Source records:

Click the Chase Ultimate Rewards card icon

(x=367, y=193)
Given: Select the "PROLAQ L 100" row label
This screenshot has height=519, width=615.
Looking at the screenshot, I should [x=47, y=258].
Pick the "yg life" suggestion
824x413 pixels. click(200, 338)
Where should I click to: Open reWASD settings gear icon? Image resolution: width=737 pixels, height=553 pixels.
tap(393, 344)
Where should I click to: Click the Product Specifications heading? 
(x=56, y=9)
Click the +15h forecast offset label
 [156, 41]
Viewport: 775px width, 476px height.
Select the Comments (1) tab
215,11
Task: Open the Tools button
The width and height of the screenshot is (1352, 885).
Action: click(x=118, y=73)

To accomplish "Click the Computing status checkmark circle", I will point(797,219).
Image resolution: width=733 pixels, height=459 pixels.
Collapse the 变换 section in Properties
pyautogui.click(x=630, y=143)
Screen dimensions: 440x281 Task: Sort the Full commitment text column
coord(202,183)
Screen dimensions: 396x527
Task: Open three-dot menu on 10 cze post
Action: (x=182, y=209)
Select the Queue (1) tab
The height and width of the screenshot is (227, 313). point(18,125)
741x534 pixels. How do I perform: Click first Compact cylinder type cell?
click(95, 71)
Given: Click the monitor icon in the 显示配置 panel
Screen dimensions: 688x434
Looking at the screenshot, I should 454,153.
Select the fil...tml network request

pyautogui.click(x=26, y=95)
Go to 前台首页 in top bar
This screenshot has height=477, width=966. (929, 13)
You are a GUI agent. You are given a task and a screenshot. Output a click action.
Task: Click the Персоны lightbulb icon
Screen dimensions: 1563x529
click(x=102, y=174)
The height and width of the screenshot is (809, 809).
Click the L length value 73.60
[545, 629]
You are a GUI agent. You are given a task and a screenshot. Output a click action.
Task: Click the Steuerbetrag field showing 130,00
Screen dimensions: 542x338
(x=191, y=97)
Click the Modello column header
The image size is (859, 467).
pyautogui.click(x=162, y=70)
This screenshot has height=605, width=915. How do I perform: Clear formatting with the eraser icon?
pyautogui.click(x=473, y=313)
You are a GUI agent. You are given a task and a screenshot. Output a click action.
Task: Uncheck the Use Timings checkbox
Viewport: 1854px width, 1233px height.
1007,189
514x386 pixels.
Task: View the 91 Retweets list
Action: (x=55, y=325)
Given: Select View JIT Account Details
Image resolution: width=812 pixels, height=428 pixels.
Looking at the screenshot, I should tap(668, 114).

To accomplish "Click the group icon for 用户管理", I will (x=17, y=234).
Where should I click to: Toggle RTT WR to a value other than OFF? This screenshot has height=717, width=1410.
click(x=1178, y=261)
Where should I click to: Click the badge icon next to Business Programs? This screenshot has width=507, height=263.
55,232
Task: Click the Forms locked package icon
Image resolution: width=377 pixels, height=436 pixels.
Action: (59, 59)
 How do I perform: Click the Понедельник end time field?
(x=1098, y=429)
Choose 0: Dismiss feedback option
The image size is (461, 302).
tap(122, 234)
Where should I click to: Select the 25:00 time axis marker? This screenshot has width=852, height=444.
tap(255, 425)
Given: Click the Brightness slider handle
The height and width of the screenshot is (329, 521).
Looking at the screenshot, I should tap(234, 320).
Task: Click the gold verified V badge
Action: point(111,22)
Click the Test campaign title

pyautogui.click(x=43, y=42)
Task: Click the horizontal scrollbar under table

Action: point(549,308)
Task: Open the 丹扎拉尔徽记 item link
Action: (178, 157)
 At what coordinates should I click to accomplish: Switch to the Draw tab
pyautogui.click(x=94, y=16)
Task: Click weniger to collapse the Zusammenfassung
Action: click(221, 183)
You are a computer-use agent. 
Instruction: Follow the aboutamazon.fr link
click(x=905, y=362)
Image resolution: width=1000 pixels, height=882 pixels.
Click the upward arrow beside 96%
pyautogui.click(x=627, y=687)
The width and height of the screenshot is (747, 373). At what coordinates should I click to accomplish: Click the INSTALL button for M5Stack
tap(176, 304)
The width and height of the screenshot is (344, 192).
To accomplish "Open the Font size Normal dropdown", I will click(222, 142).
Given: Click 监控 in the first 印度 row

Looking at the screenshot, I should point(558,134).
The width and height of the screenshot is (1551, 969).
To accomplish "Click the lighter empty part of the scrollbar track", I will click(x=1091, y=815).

Task statement:
Repeat all of the data above with "Image resolution" swapped for "Display resolution" wherever it occurs, leaving everything else unchanged.

Result below:
Click the Chase Ultimate Rewards card icon

(x=367, y=193)
Given: Select the "PROLAQ L 100" row label
This screenshot has height=519, width=615.
Looking at the screenshot, I should [x=47, y=258].
Pick the "yg life" suggestion
824x413 pixels. click(200, 338)
Where should I click to: Open reWASD settings gear icon? Display resolution: width=737 pixels, height=553 pixels.
tap(393, 344)
Where should I click to: Click the Product Specifications heading? 
(x=56, y=9)
Click the +15h forecast offset label
 [156, 41]
Viewport: 775px width, 476px height.
Select the Comments (1) tab
215,11
Task: Open the Tools button
The width and height of the screenshot is (1352, 885).
Action: click(x=118, y=73)

To accomplish "Click the Computing status checkmark circle", I will point(797,219).
Display resolution: width=733 pixels, height=459 pixels.
Collapse the 变换 section in Properties
pyautogui.click(x=630, y=143)
Screen dimensions: 440x281 Task: Sort the Full commitment text column
coord(202,183)
Screen dimensions: 396x527
Task: Open three-dot menu on 10 cze post
Action: (x=182, y=209)
Select the Queue (1) tab
The height and width of the screenshot is (227, 313). point(18,125)
741x534 pixels. How do I perform: Click first Compact cylinder type cell?
click(95, 71)
Given: Click the monitor icon in the 显示配置 panel
Screen dimensions: 688x434
Looking at the screenshot, I should 454,153.
Select the fil...tml network request

pyautogui.click(x=26, y=95)
Go to 前台首页 in top bar
This screenshot has height=477, width=966. (929, 13)
You are a GUI agent. You are given a task and a screenshot. Output a click action.
Task: Click the Персоны lightbulb icon
Screen dimensions: 1563x529
click(x=102, y=174)
The height and width of the screenshot is (809, 809).
Click the L length value 73.60
[545, 629]
You are a GUI agent. You are given a task and a screenshot. Output a click action.
Task: Click the Steuerbetrag field showing 130,00
Screen dimensions: 542x338
(x=191, y=97)
Click the Modello column header
The image size is (859, 467).
pyautogui.click(x=162, y=70)
This screenshot has height=605, width=915. How do I perform: Clear formatting with the eraser icon?
pyautogui.click(x=473, y=313)
You are a GUI agent. You are given a task and a screenshot. Output a click action.
Task: Uncheck the Use Timings checkbox
Viewport: 1854px width, 1233px height.
1007,189
514x386 pixels.
Task: View the 91 Retweets list
Action: (x=55, y=325)
Given: Select View JIT Account Details
Display resolution: width=812 pixels, height=428 pixels.
Looking at the screenshot, I should tap(668, 114).

To accomplish "Click the group icon for 用户管理", I will (x=17, y=234).
Where should I click to: Toggle RTT WR to a value other than OFF? This screenshot has height=717, width=1410.
click(x=1178, y=261)
Where should I click to: Click the badge icon next to Business Programs? This screenshot has width=507, height=263.
55,232
Task: Click the Forms locked package icon
Display resolution: width=377 pixels, height=436 pixels.
Action: (59, 59)
 How do I perform: Click the Понедельник end time field?
(x=1098, y=429)
Choose 0: Dismiss feedback option
The image size is (461, 302).
tap(122, 234)
Where should I click to: Select the 25:00 time axis marker? This screenshot has width=852, height=444.
tap(255, 425)
Given: Click the Brightness slider handle
The height and width of the screenshot is (329, 521).
Looking at the screenshot, I should tap(234, 320).
Task: Click the gold verified V badge
Action: point(111,22)
Click the Test campaign title

pyautogui.click(x=43, y=42)
Task: Click the horizontal scrollbar under table

Action: point(549,308)
Task: Open the 丹扎拉尔徽记 item link
Action: (178, 157)
 At what coordinates should I click to accomplish: Switch to the Draw tab
pyautogui.click(x=94, y=16)
Task: Click weniger to collapse the Zusammenfassung
Action: click(221, 183)
You are a computer-use agent. 
Instruction: Follow the aboutamazon.fr link
click(x=905, y=362)
Display resolution: width=1000 pixels, height=882 pixels.
Click the upward arrow beside 96%
pyautogui.click(x=627, y=687)
The width and height of the screenshot is (747, 373). At what coordinates should I click to accomplish: Click the INSTALL button for M5Stack
tap(176, 304)
The width and height of the screenshot is (344, 192).
To accomplish "Open the Font size Normal dropdown", I will click(222, 142).
Given: Click 监控 in the first 印度 row

Looking at the screenshot, I should point(558,134).
The width and height of the screenshot is (1551, 969).
To accomplish "Click the lighter empty part of the scrollbar track", I will click(x=1091, y=815).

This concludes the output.